▼

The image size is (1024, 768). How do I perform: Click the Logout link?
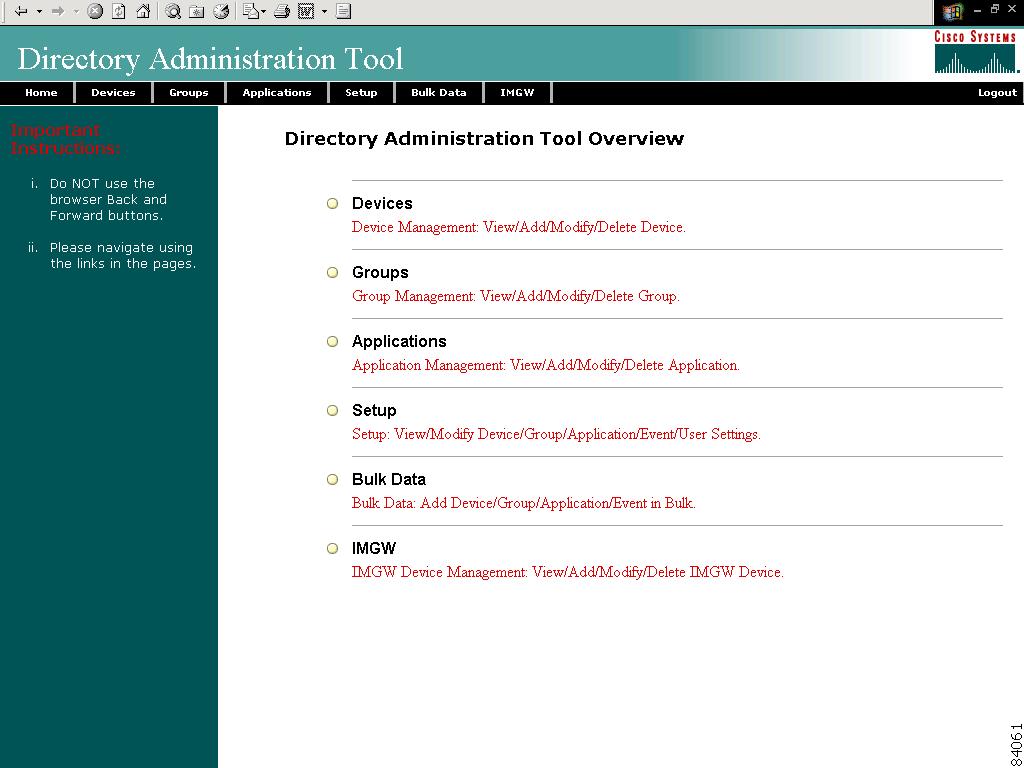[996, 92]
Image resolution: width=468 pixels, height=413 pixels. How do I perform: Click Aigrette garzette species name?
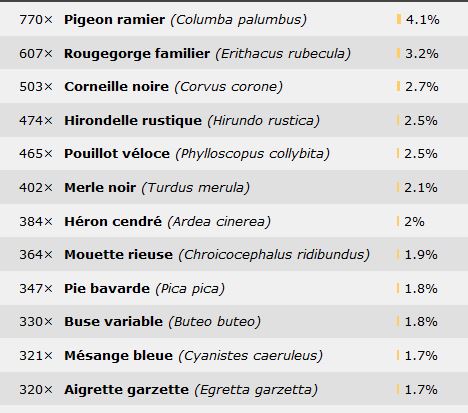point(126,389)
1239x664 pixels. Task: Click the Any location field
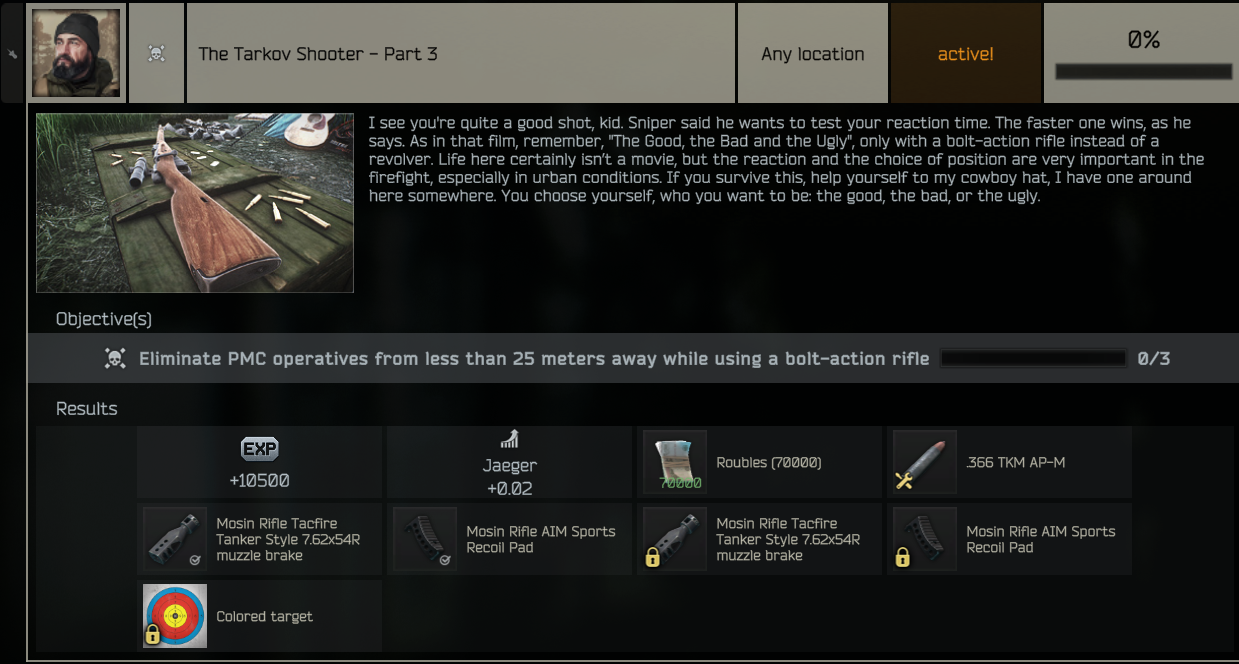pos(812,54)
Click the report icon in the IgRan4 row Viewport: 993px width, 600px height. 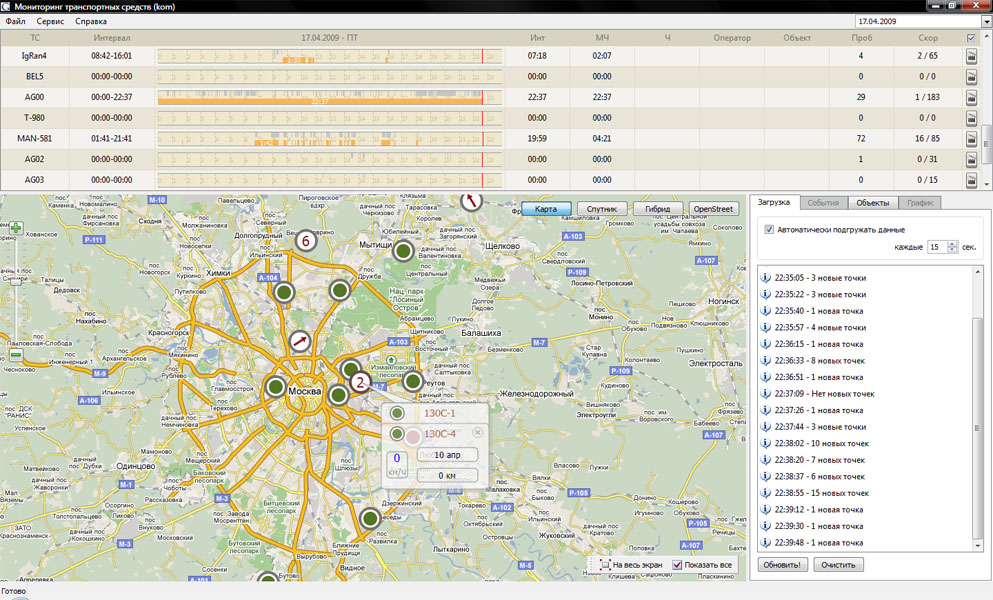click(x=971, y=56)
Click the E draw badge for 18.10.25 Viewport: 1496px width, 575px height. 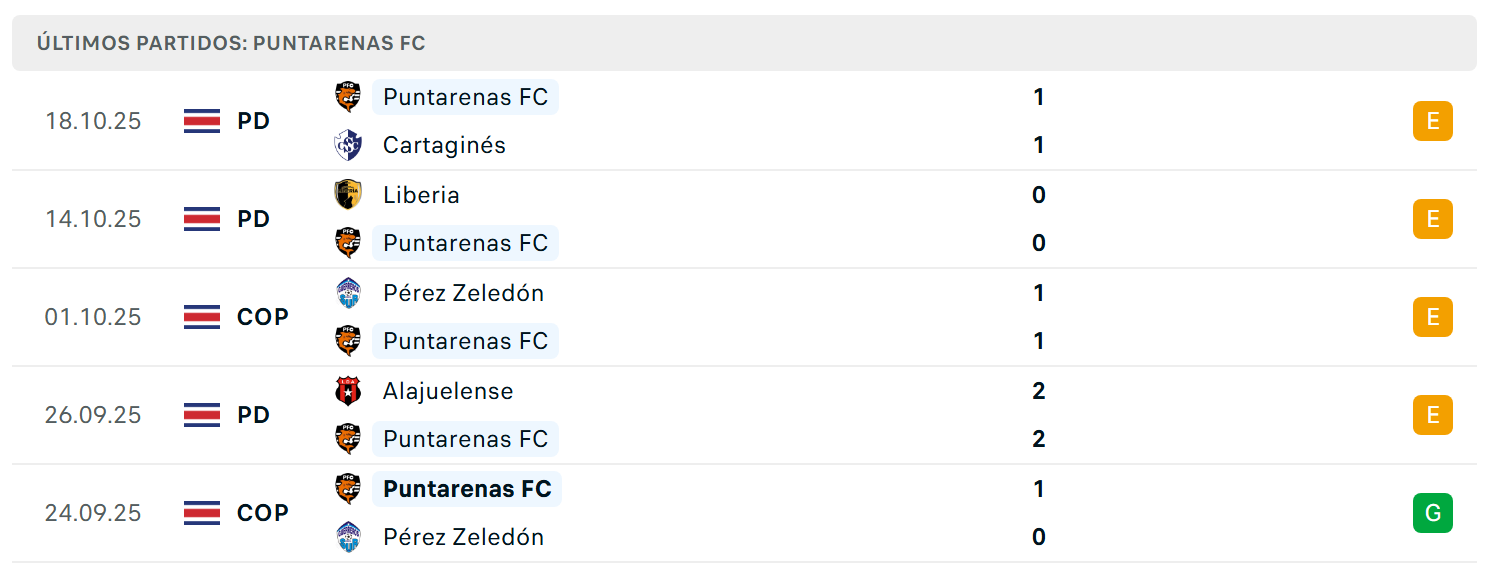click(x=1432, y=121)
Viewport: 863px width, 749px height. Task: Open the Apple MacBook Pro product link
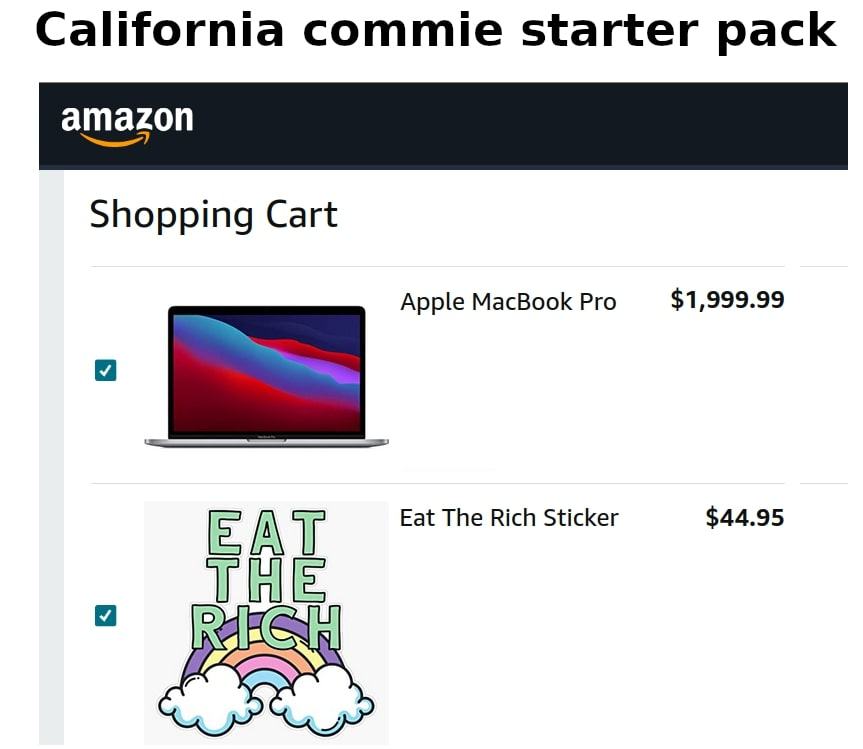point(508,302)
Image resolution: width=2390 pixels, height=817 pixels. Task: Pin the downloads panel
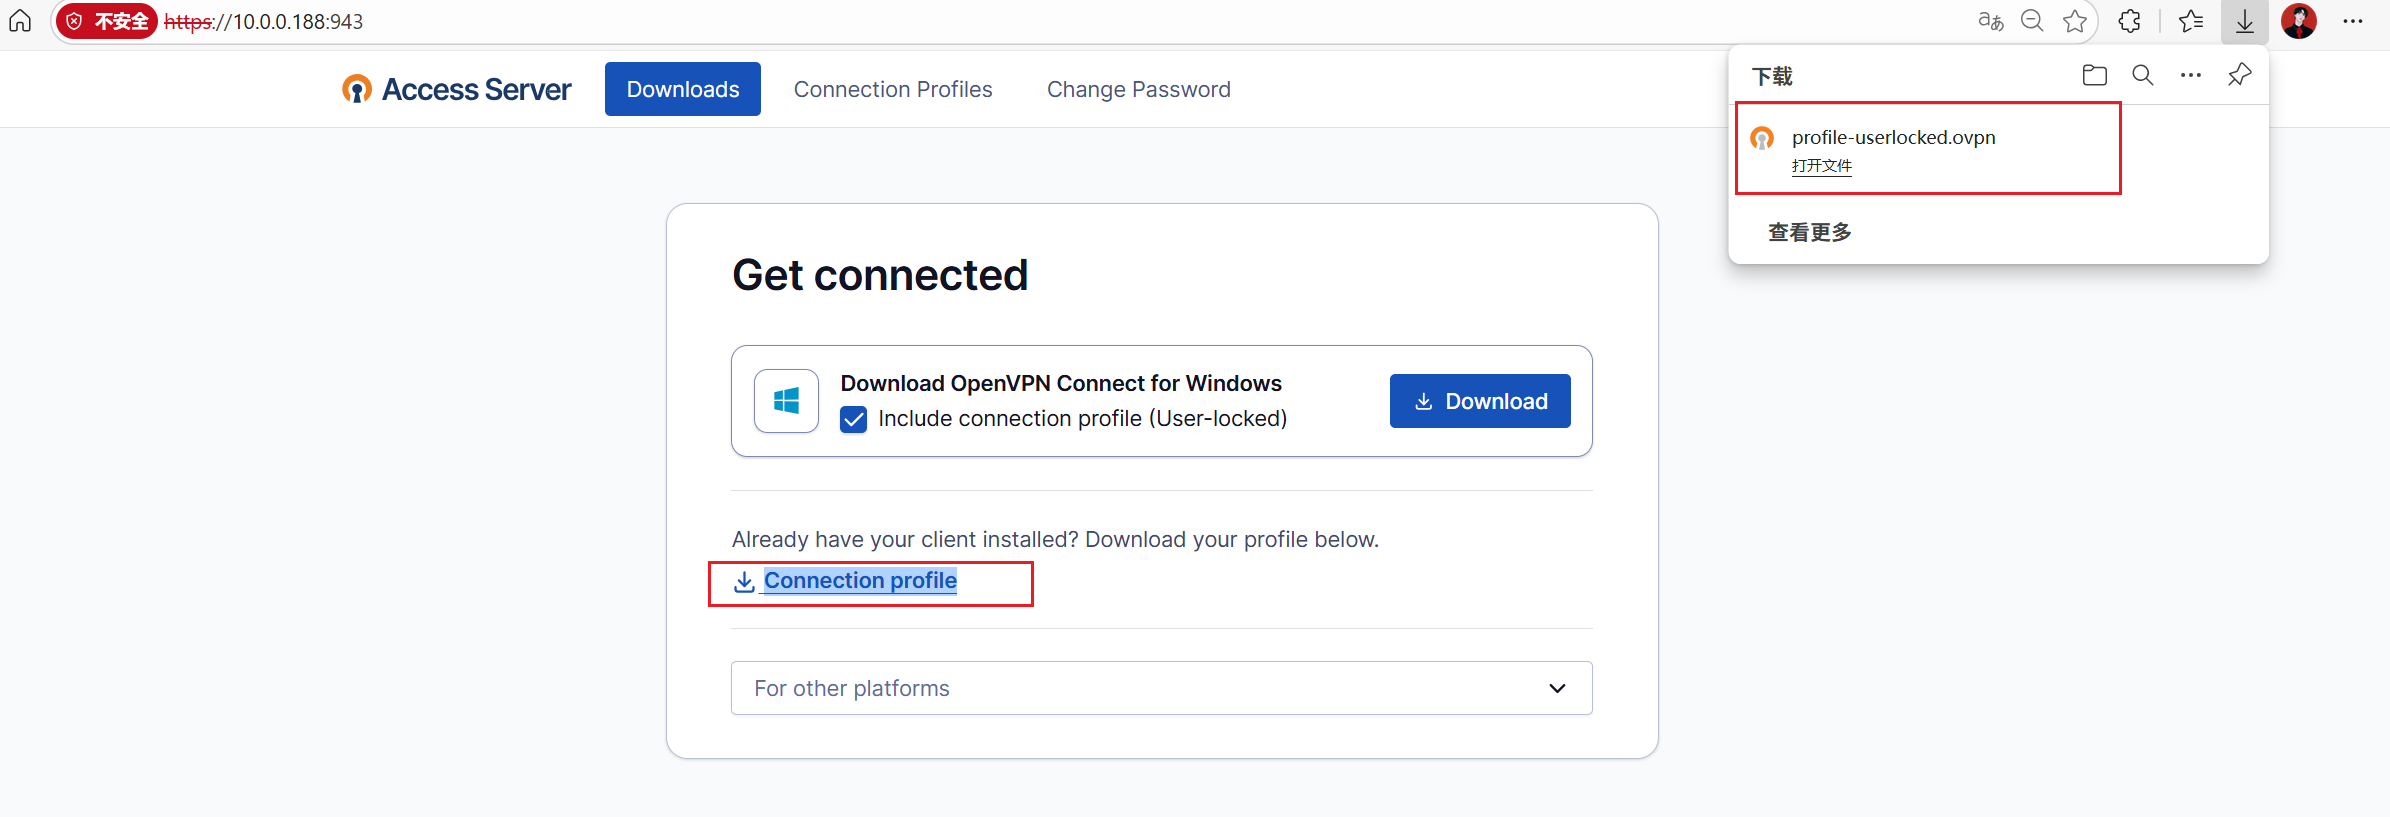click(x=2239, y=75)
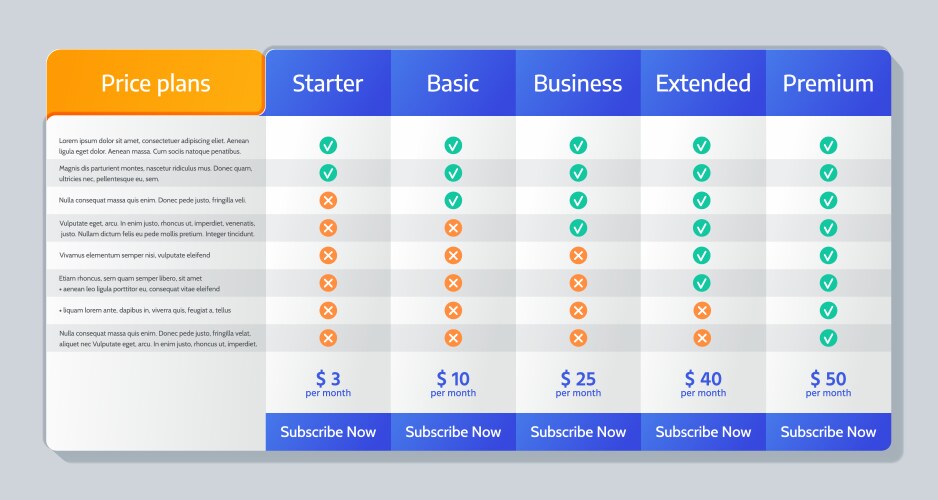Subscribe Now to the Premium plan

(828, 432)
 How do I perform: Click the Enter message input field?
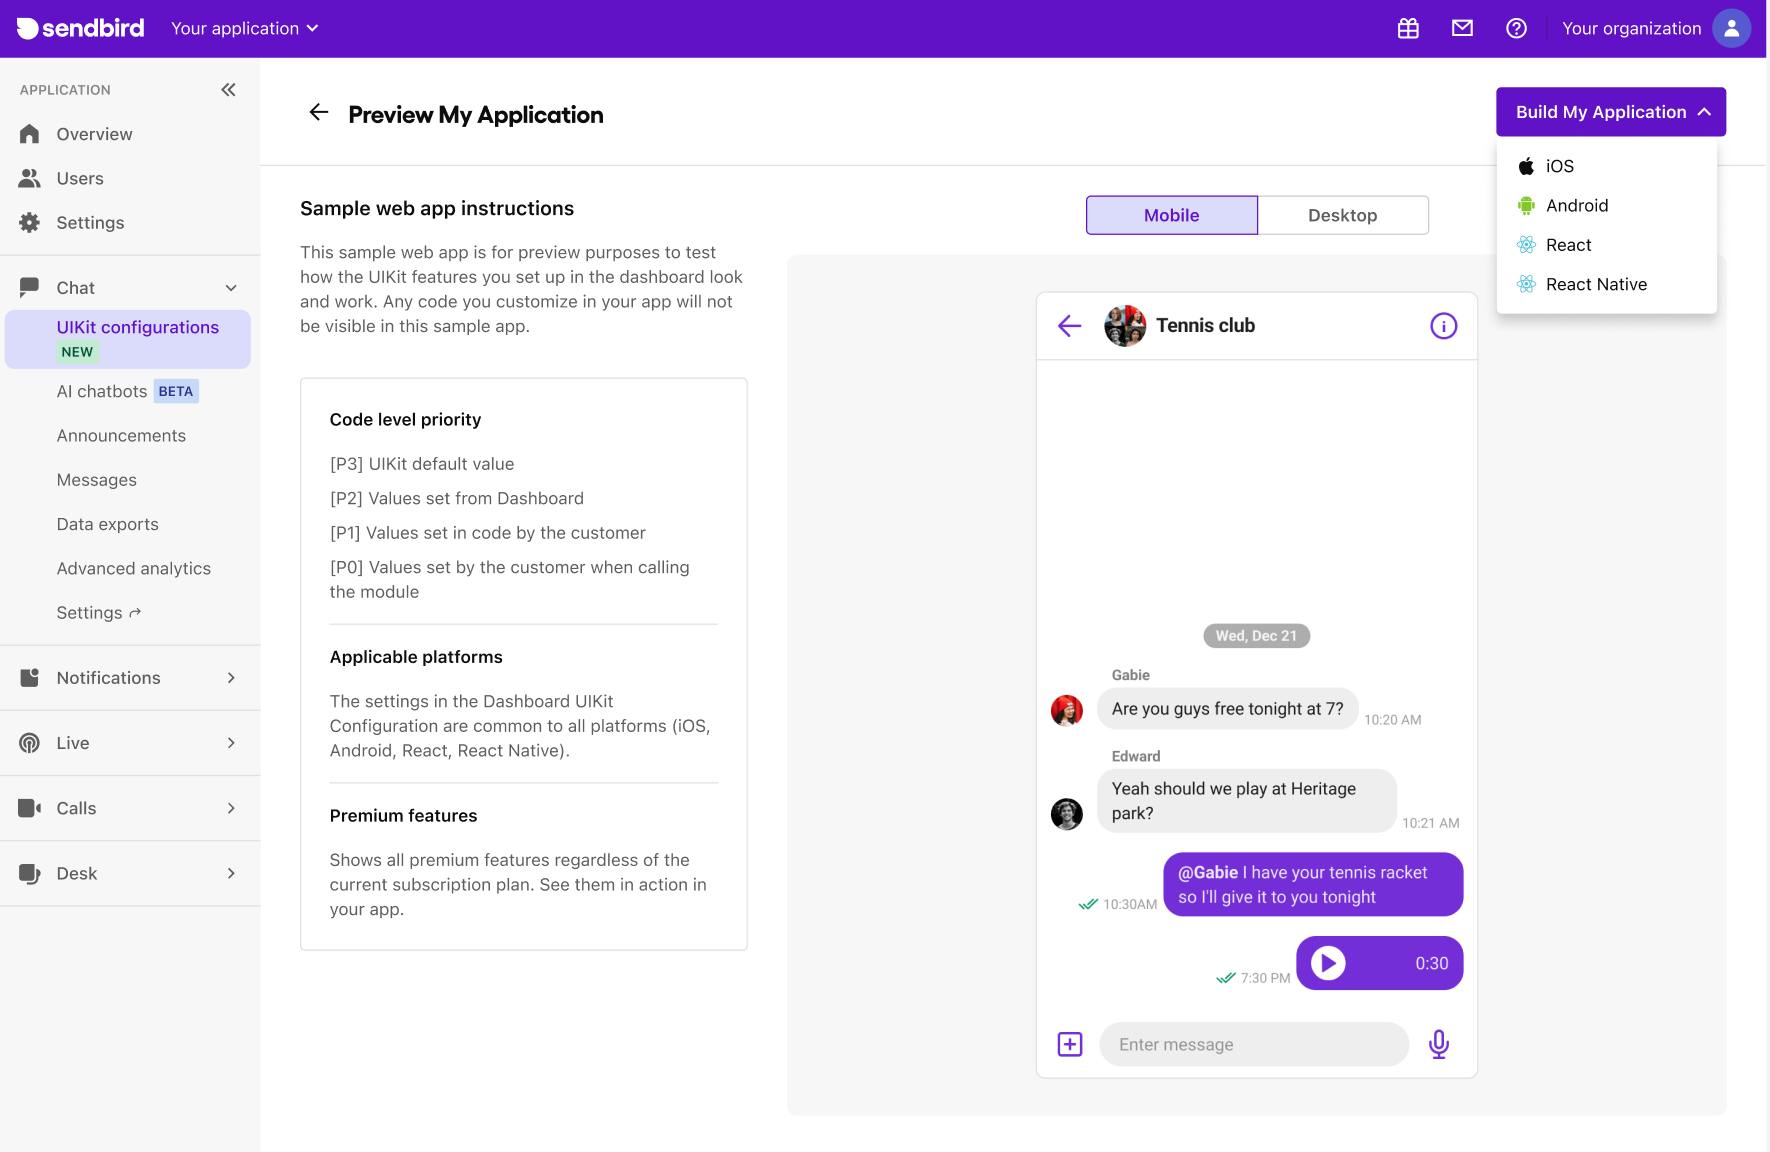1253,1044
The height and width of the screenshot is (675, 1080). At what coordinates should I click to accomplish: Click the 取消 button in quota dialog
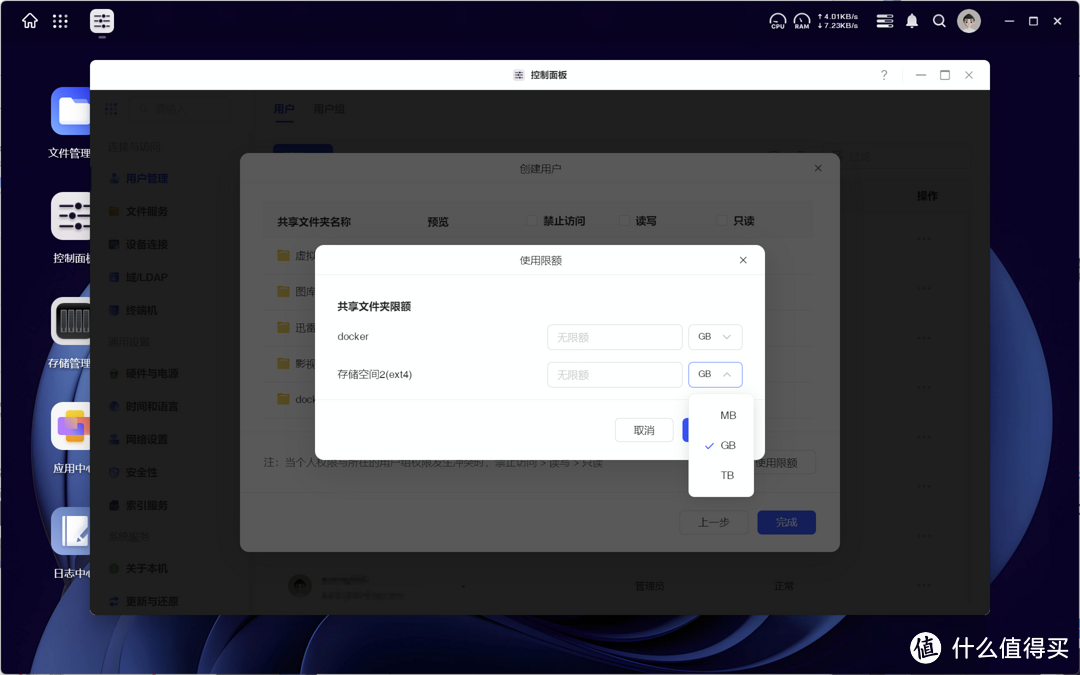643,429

▲

AIM OF THE TASK
Pictures are not part of the answer, which must be the exact lines from the one holding "Image resolution: width=2390" through the end of the material, both ends included.

WRITTEN SOLUTION
Image resolution: width=2390 pixels, height=817 pixels. Task: Pin the downloads panel
click(x=2239, y=75)
Subscribe Now to the Premium plan

(828, 432)
 How do I perform: Click the Enter message input field?
1253,1044
The height and width of the screenshot is (675, 1080). At what coordinates should I click to accomplish: Click the 取消 button in quota dialog
643,429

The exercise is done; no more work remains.